Network-Based Modeling and Intelligent Data Mining of Social Media for Improving Care


Intelligently extracting knowledge from social media has recently attracted great interest from the Biomedical and Health Informatics community to simultaneously improve healthcare outcomes and reduce costs using consumer-generated opinion. We propose a two-step analysis framework that focuses on positive and negative sentiment, as well as the side effects of treatment, in users’ forum posts, and identifies user communities (modules) and influential users for the purpose of ascertaining user opinion of cancer treatment. We used a self-organizing map to analyze word frequency data derived from users’ forum posts. We then introduced a novel network-based approach for modeling users’ forum interactions and employed a network partitioning method based on optimizing a stability quality measure. This allowed us to determine consumer opinion and identify influential users within the retrieved modules using information derived from both word-frequency data and network-based properties. Our approach can expand research into intelligently mining social media data for consumer opinion of various treatments to provide rapid, up-to-date information for the pharmaceutical industry, hospitals, and medical staff, on the effectiveness (or ineffectiveness) of future treatments. Index Terms—Data mining, complex networks, neural networks, semantic web, social computing.


Social media is providing limitless opportunities for patients to discuss their experiences with drugs and devices, and for companies to receive feedback on their products and services [1]–[3]. Pharmaceutical companies are prioritizing social network monitoring within their IT departments, creating an opportunity for rapid dissemination and feedback of products and services to optimize and enhance delivery, increase turnover and profit, and reduce costs [4]. Social media data harvesting for bio-surveillance have also been reported [5]. Social media enables a virtual networking environment. Modeling social media using available network modeling and computational tools is one way of extracting knowledge and trends from the information ‘cloud:’ a social network is a structure made of nodes and edges that connect nodes in various relationships. Graphical representation is the most common method to visually represent the information. Network modeling could also be used for studying the simulation of network properties and its internal dynamics.

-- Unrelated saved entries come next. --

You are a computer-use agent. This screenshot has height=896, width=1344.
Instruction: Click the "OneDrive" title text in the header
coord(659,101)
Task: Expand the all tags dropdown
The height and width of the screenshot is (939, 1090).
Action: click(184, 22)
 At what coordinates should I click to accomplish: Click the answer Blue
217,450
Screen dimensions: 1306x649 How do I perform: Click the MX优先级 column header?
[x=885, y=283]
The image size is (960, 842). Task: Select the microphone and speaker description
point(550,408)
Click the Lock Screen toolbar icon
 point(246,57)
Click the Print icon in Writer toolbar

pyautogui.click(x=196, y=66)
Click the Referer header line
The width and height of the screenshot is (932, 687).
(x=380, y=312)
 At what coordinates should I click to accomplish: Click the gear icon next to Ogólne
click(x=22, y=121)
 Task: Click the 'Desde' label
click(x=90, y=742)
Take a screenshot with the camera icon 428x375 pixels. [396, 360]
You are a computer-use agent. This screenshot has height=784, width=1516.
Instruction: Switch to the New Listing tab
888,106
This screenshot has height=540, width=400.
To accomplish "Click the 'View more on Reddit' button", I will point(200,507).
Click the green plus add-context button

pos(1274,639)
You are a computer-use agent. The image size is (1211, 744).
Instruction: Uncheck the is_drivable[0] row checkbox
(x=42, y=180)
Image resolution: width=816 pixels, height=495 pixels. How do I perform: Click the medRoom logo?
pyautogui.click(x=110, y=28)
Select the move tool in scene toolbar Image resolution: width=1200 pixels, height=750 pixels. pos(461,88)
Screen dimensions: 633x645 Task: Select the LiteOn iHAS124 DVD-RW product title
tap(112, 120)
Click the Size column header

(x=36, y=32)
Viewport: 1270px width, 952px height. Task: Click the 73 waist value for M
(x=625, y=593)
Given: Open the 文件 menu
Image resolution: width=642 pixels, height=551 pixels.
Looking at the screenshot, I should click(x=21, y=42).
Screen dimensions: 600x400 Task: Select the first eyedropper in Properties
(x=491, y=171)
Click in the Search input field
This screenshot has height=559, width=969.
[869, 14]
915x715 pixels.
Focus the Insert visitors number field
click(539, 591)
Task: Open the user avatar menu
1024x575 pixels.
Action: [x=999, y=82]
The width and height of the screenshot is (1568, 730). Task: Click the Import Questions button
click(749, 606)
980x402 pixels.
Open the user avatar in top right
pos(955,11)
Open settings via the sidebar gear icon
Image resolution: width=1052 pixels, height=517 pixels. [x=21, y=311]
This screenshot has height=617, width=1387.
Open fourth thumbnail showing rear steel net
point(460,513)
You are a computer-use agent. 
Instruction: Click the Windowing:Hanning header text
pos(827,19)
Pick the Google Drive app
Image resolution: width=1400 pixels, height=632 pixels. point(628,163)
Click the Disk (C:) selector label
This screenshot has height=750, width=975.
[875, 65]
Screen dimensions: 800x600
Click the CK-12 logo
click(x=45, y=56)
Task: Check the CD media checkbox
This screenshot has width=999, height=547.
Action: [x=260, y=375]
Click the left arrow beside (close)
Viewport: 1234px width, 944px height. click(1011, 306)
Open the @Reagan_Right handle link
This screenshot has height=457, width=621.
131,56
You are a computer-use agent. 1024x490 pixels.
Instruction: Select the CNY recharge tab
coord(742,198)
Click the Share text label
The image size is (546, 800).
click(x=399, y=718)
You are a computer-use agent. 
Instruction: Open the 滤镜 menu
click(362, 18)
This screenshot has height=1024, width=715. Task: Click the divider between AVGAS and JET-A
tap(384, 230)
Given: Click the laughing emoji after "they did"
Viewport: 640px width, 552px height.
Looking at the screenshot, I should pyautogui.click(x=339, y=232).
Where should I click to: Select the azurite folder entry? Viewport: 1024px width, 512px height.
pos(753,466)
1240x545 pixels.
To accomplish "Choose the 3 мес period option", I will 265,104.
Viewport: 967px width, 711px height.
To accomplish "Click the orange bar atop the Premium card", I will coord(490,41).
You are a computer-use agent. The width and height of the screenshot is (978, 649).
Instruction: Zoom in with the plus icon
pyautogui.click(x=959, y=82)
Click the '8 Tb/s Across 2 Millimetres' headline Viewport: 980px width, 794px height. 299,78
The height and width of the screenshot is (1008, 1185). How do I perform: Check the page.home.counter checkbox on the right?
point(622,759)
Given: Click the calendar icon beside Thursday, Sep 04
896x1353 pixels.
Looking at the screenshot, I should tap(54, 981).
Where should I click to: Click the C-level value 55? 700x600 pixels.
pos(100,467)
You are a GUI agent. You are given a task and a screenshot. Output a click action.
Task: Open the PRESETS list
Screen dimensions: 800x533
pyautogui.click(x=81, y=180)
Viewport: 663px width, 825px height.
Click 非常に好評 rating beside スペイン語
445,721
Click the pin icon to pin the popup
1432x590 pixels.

A sociomatrix can be used to construct representations of a social network structure. Node degree, network density, and other large-scale parameters can derive information about the importance of certain entities within the network. Such communities are clusters or modules. Specific algorithms can perform network-clustering, one of the fundamental tasks in network analysis. Detecting particular user communities requires identifying specific, networked nodes that will allow information extraction. Healthcare providers could use patient opinion to improve their services. Physicians could collect feedback from other doctors and patients to improve their treatment recommendations and results. Patients could use other consumers’ knowledge in making better-informed healthcare decisions.
The nature of social networks makes data collection difficult. Several methods have been employed, such as link mining [6], classification through links [7], predictions based on objects [8], links [9], existence [10], estimation [11], object [12], group [13], and subgroup detection [14], and mining the data [15], [16]. Link prediction, viral marketing, online discussion groups (and rankings) allow for the development of solutions based on user feedback.
Traditional social sciences use surveys and involve subjects in the data collection process, resulting in small sample sizes per study. With social media, more content is readily available, particularly when combined with web-crawling and scraping software that would allow real-time monitoring of changes within the network. Previous studies used technical solutions to extract user sentiment on influenza [17], technology stocks [18], context and sentence structure [19], online shopping [20], multiple classifications [21], government health monitoring [22], specific terms relating to consumer satisfaction [23], polarity of newspaper articles [24], and assessment of user satisfaction from companies [25], [26]. Despite the extensive literature, none have identified influential users, and how forum relationships affect network dynamics. In the first stage of our current study, we employ exploratory analysis using the self-organizing maps (SOMs) to assess correlations between user posts and positive or negative opinion on the drug. In the second stage, we model the users and their posts using a network-based approach.
We build on our previous study [27] and use an enhanced method for identifying user communities (modules) and influential users therein. The current approach effectively searches for potential levels of organization (scales) within the networks and uncovers dense modules using a partition stability quality measure [28]. The approach enables us to find the optimal network partition. We subsequently enrich the retrieved modules with word frequency information from module-contained users posts to derive local and global measures of users opinion and raise flag on potential side effects of Erlotinib, a drug used in the treatment of one of the most prevalent cancers: lung cancer [29].